═══ Exercise inputs ═══

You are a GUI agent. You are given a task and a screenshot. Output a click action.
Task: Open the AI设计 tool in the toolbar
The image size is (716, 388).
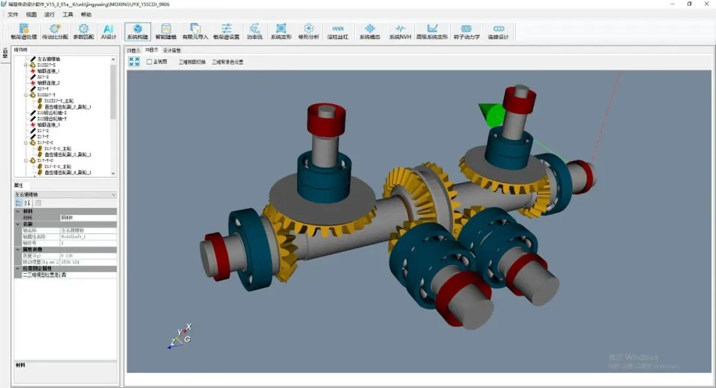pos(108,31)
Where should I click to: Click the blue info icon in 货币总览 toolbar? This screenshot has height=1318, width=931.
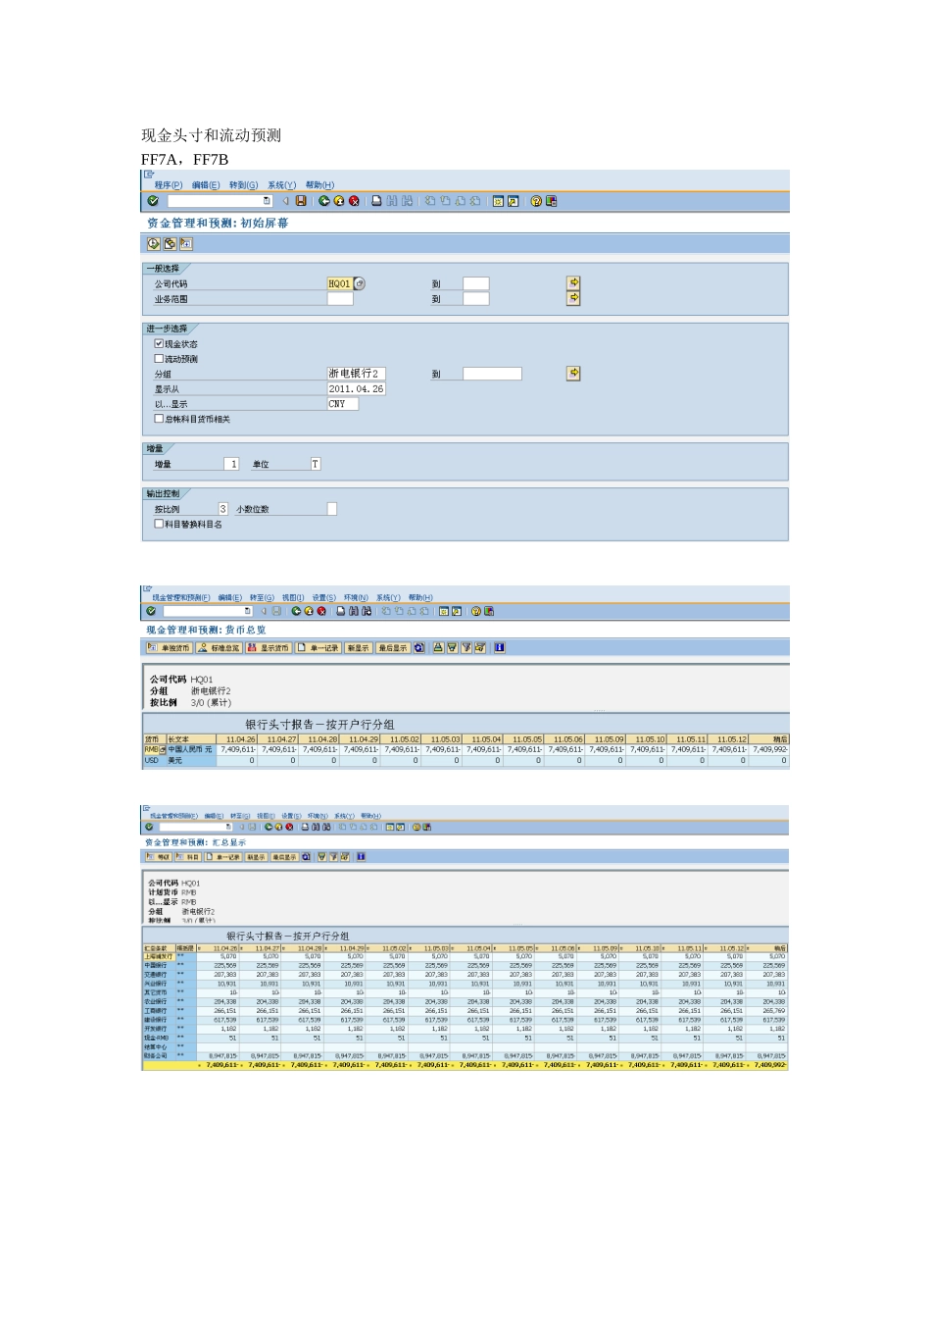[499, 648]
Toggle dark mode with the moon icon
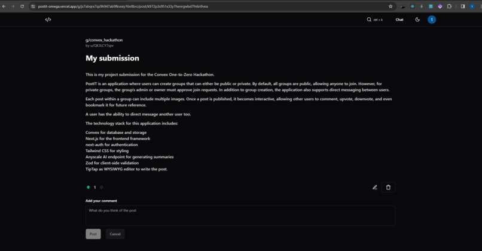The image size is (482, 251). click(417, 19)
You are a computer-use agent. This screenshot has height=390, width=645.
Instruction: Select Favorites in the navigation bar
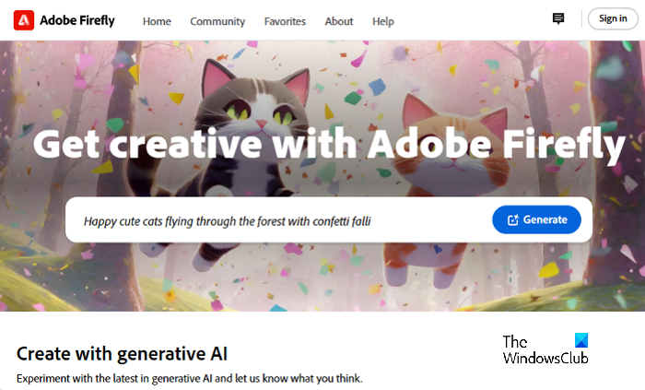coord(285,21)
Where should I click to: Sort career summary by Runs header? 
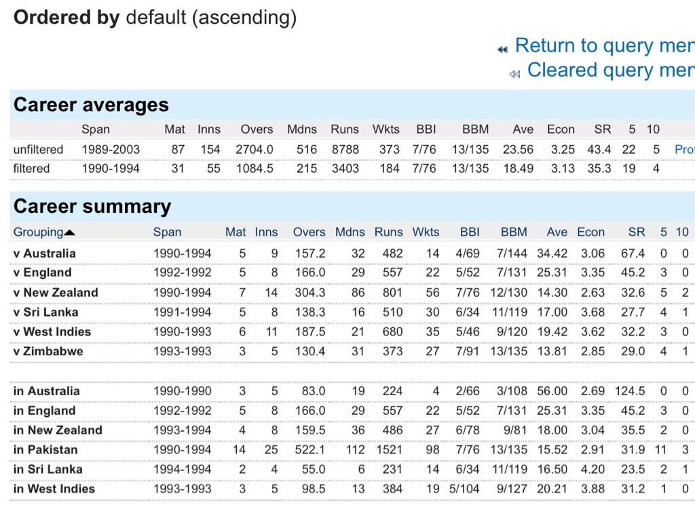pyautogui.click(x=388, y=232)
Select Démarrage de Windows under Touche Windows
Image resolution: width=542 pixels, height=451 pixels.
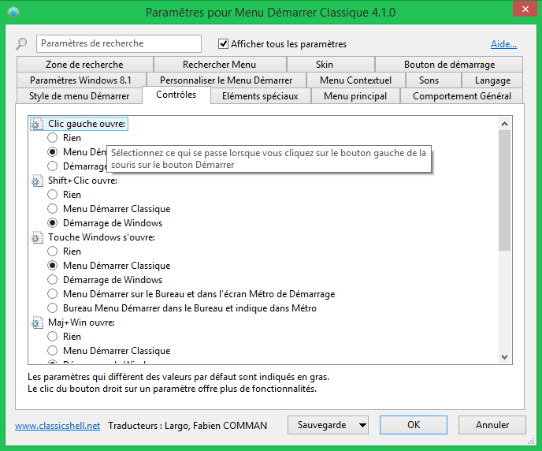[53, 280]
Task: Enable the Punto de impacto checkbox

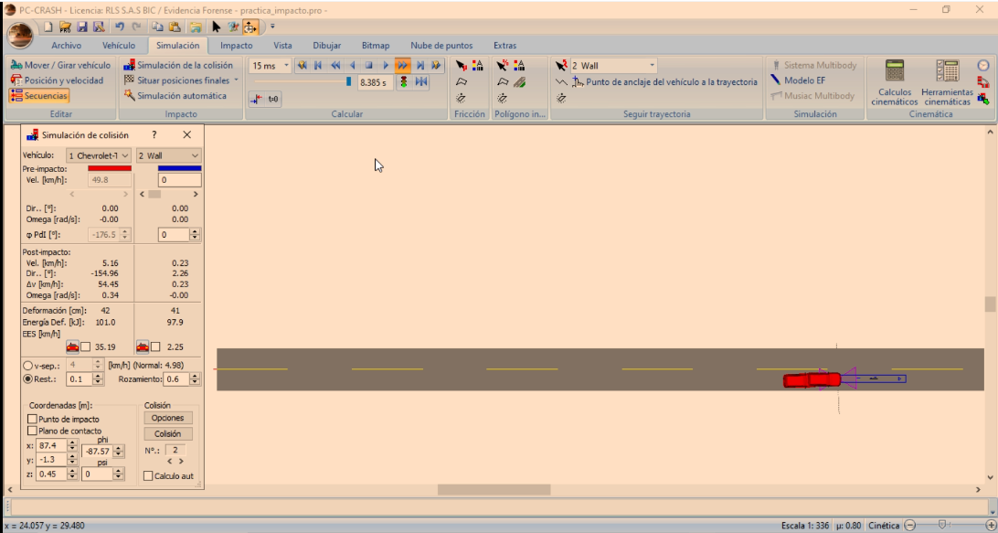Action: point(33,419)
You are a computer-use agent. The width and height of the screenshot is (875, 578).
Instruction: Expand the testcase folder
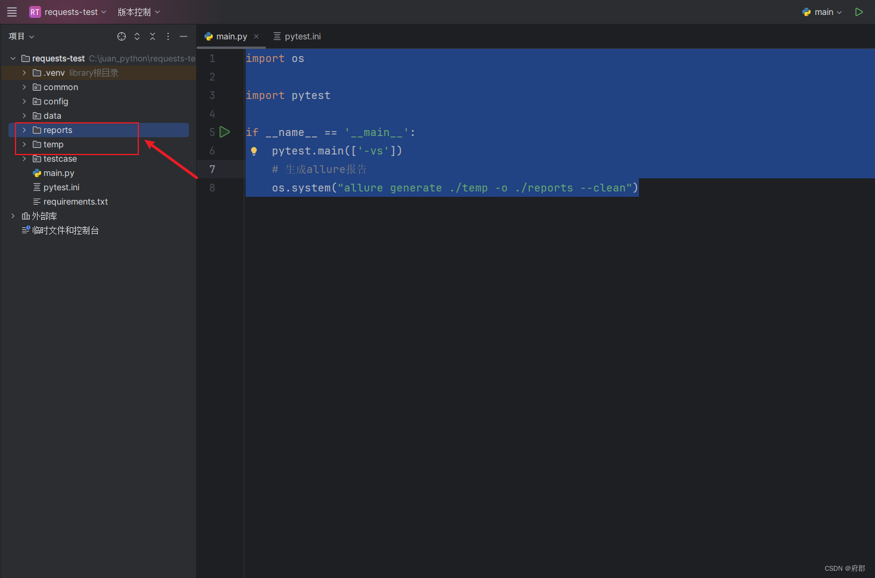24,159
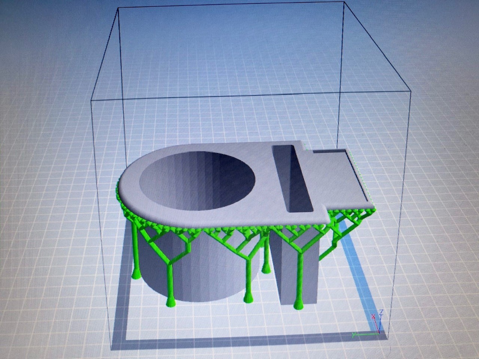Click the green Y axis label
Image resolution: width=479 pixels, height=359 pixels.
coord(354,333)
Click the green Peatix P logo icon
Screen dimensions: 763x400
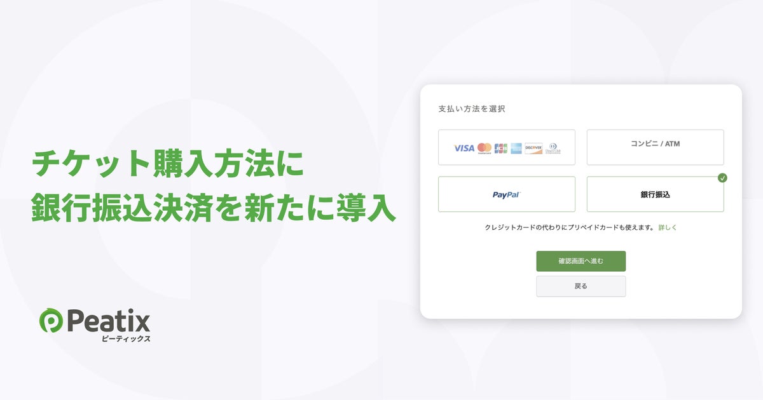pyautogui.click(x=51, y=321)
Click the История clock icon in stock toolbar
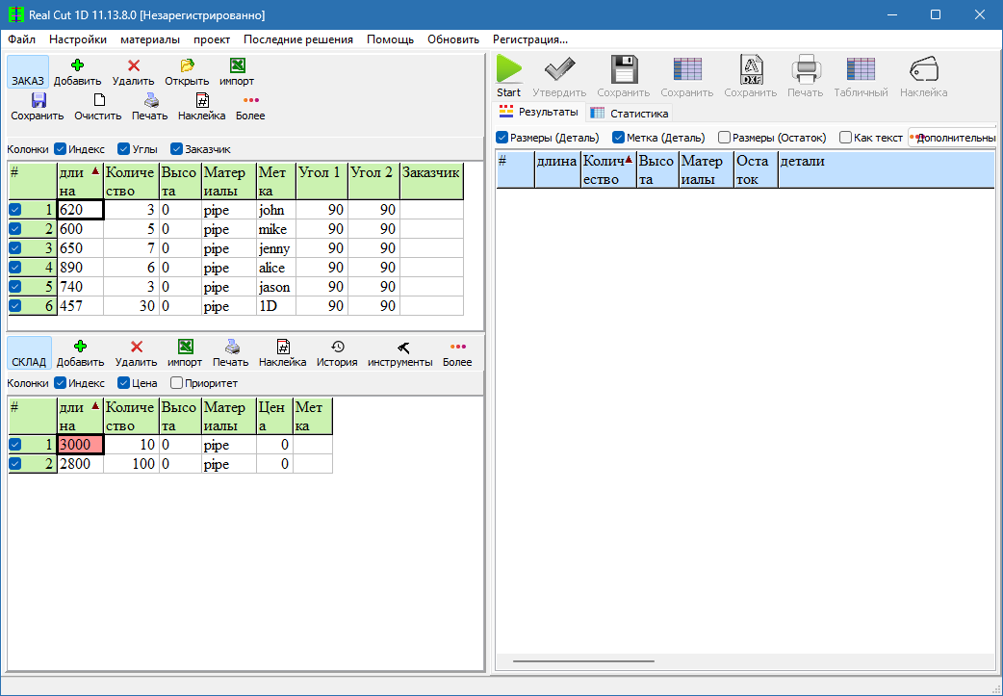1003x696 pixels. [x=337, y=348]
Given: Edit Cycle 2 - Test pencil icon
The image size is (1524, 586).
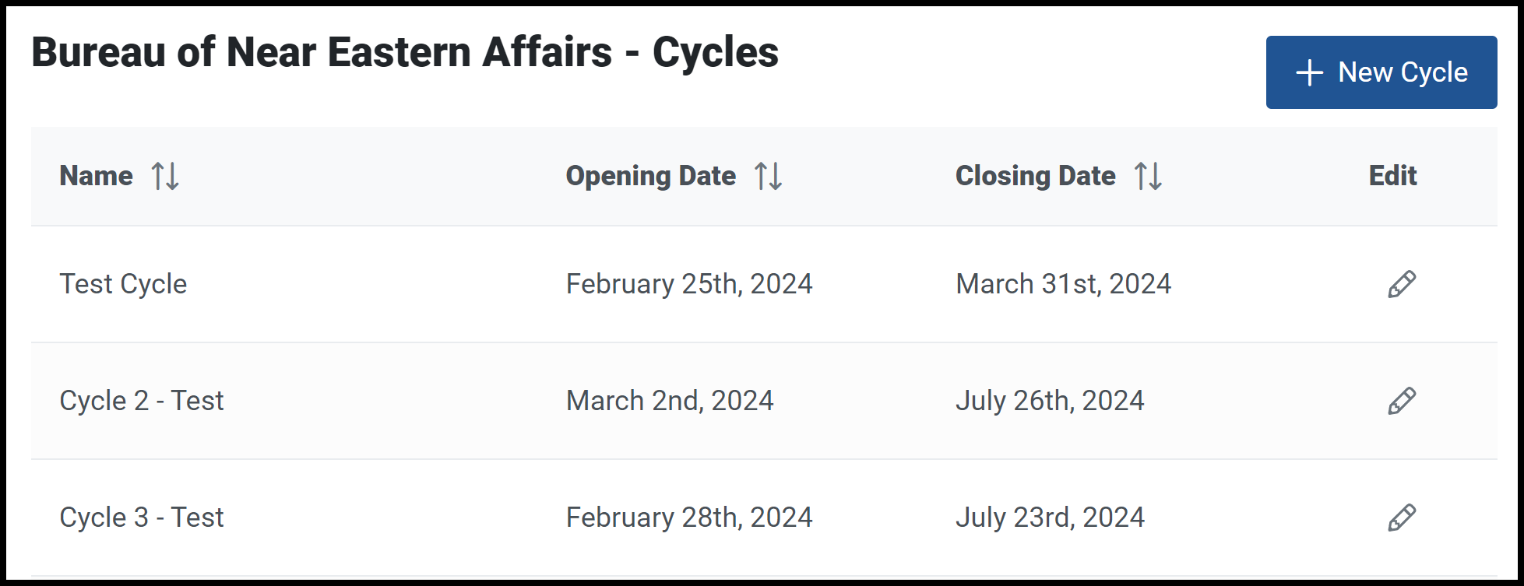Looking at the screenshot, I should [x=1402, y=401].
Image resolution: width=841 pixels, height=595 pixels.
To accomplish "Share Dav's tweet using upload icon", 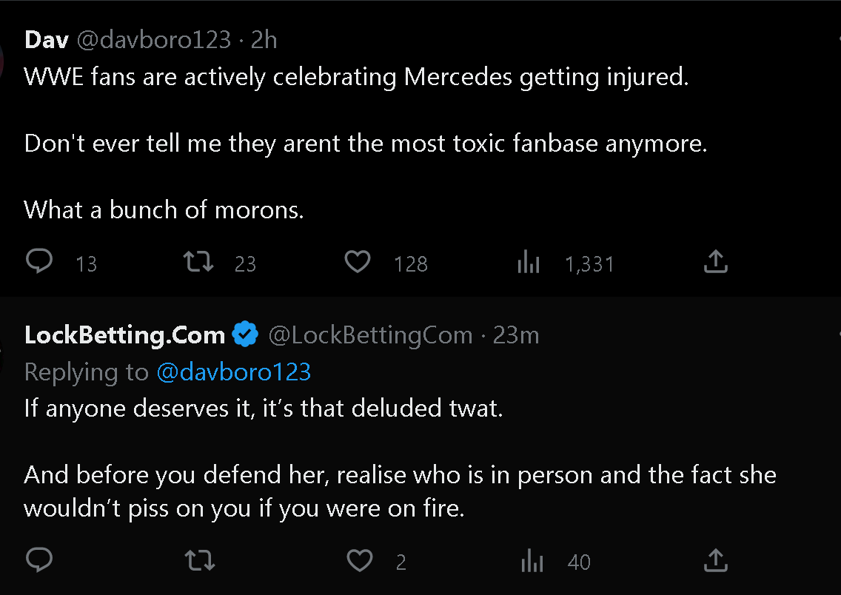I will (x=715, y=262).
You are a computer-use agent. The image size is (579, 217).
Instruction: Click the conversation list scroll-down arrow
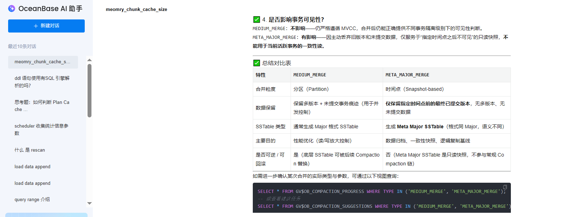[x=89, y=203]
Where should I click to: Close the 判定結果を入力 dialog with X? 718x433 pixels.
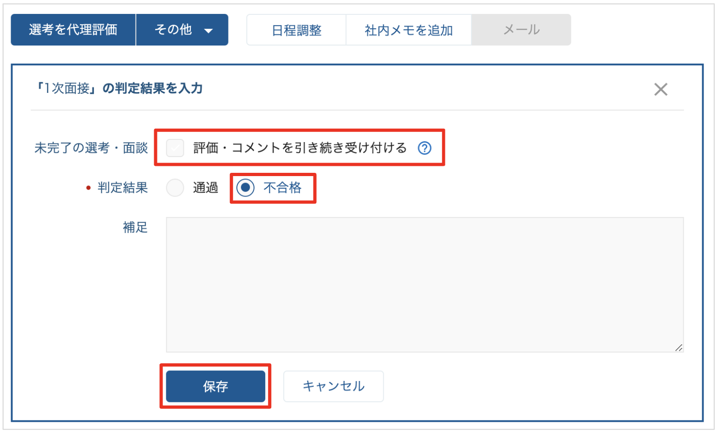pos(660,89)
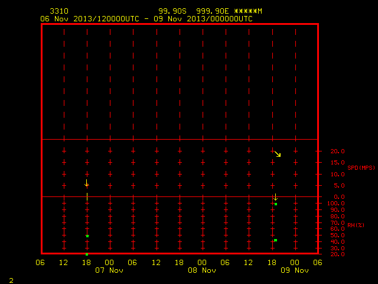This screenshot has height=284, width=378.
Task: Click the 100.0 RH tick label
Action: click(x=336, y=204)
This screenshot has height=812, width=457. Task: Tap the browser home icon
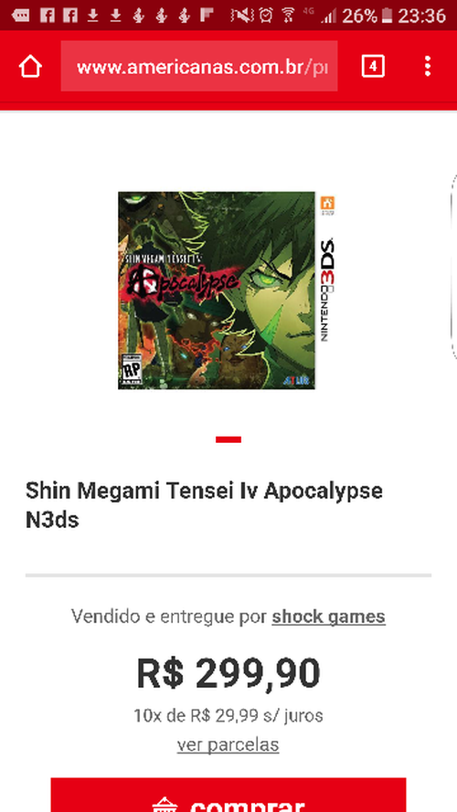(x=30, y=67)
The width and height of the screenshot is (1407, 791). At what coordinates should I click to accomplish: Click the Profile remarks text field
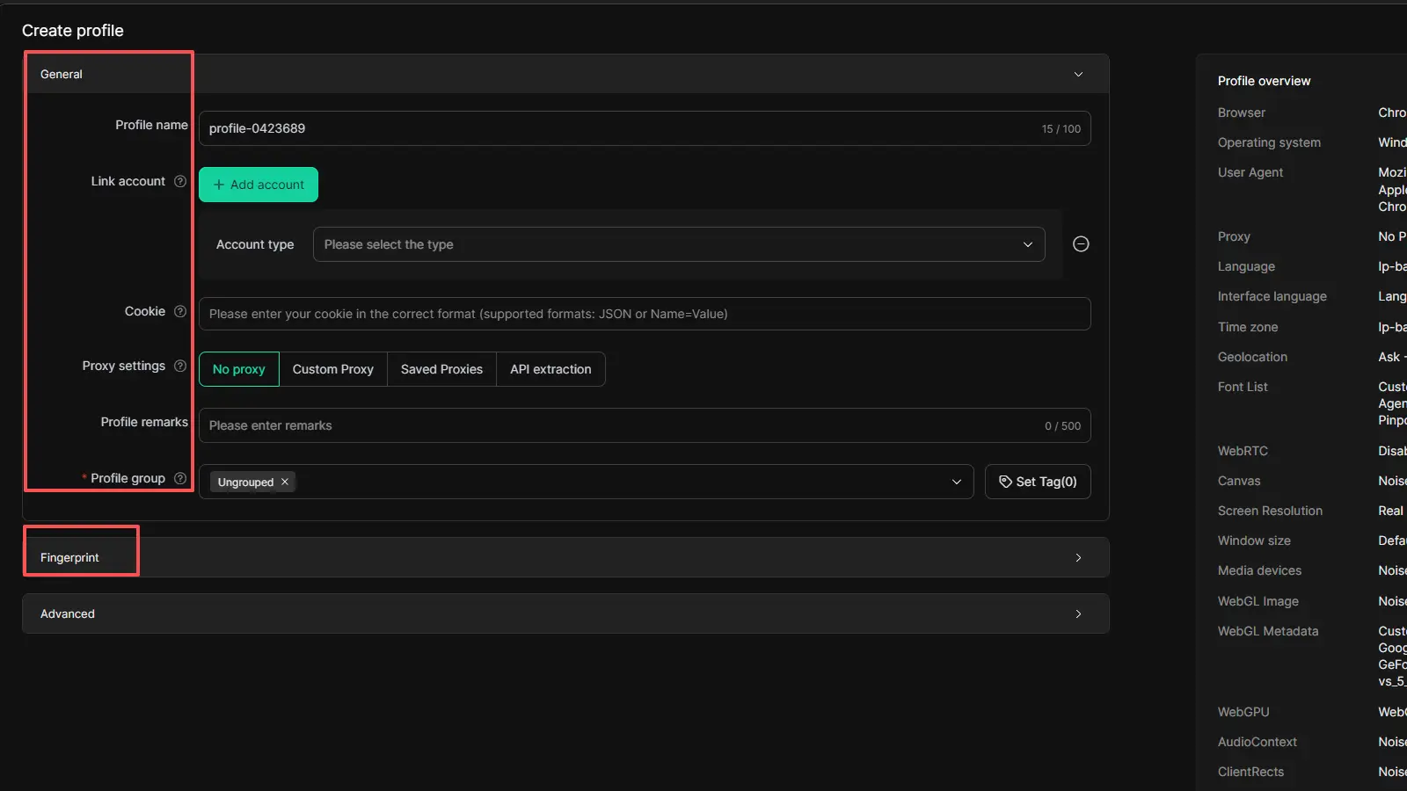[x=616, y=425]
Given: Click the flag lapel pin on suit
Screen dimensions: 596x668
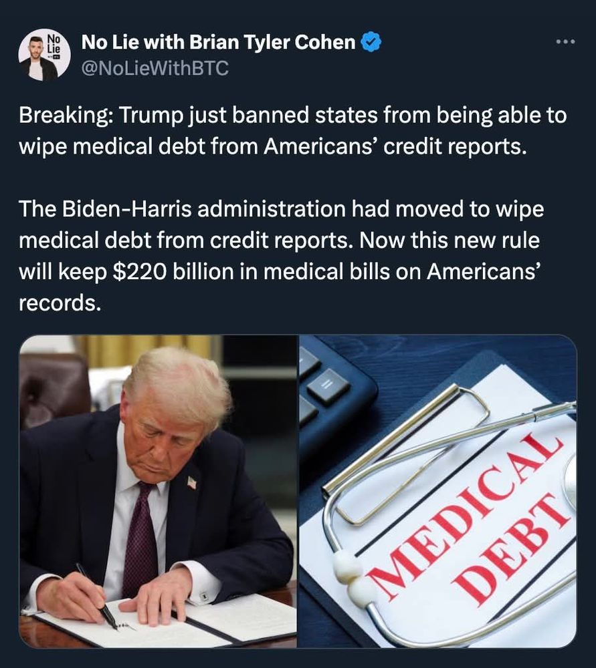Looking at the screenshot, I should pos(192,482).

═══

> _Work to be completed_: Lines of the material may hold the string "agent". Copy each one that does.

> _Task output_:
You are a GUI agent. You are given a task and a screenshot. Output a click action.
You are a computer-use agent. This screenshot has height=390, width=645.
You are a computer-use agent. The width and height of the screenshot is (875, 578).
You are a computer-use agent. The image size is (579, 217).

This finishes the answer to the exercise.